Extracted material -

Start of Block

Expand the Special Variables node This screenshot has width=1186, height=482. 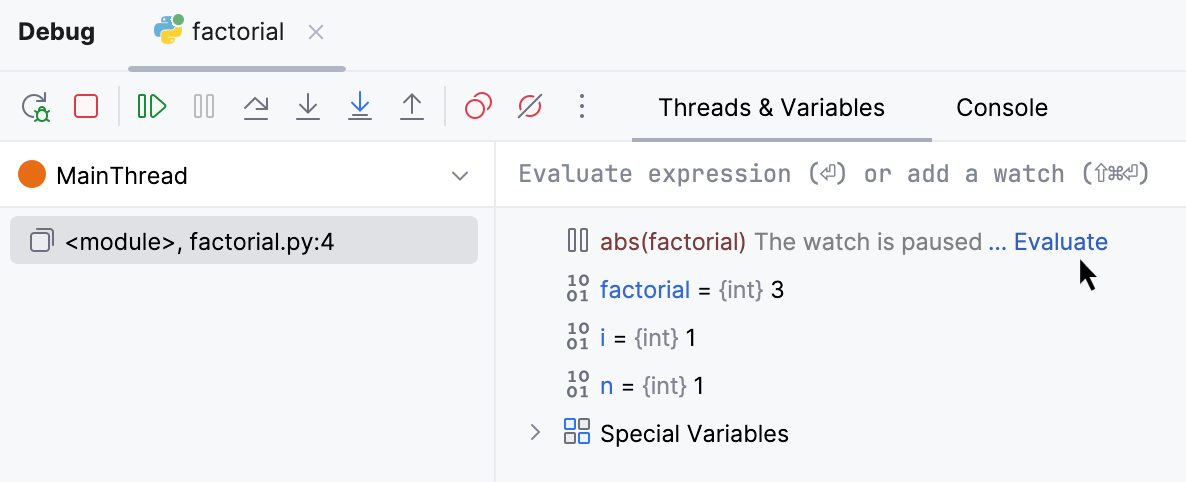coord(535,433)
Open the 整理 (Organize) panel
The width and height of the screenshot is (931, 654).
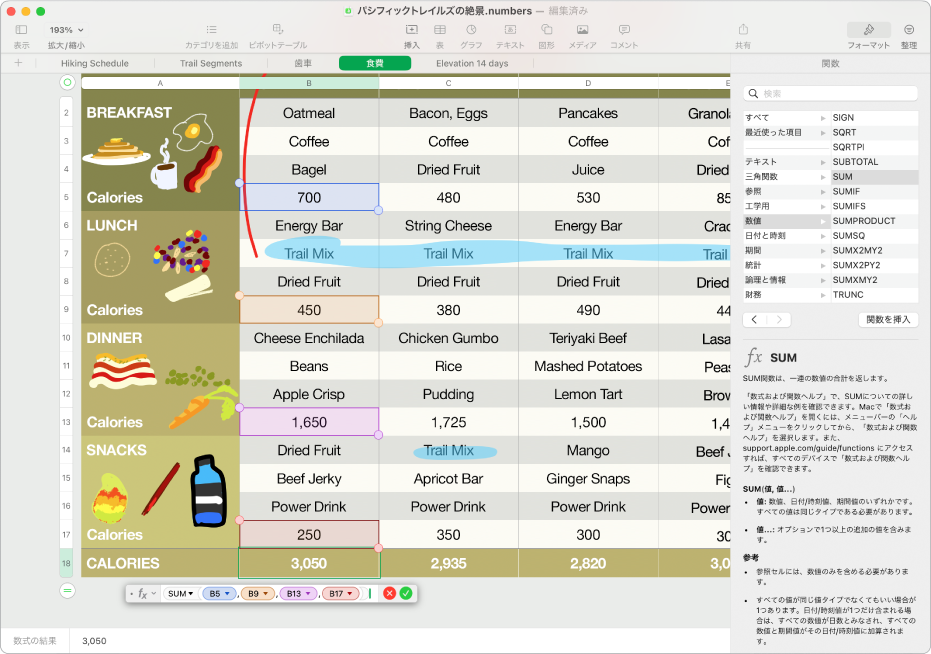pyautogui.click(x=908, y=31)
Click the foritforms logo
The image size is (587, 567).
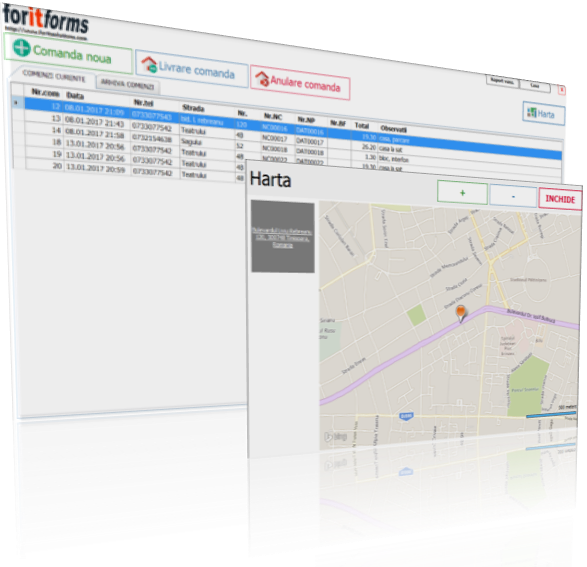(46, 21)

End of Block
Start of Block

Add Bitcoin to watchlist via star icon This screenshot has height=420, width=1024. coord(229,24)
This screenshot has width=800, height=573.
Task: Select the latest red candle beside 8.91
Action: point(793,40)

End of Block
Start of Block

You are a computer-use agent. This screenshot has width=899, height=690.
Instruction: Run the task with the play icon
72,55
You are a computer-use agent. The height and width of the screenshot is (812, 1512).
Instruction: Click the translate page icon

End of Block

To do - Copy out the lines above with "computer" in them.

Exercise response -
You are a computer-use agent. This screenshot has width=899, height=690.
You are a computer-use agent. The height and width of the screenshot is (812, 1512).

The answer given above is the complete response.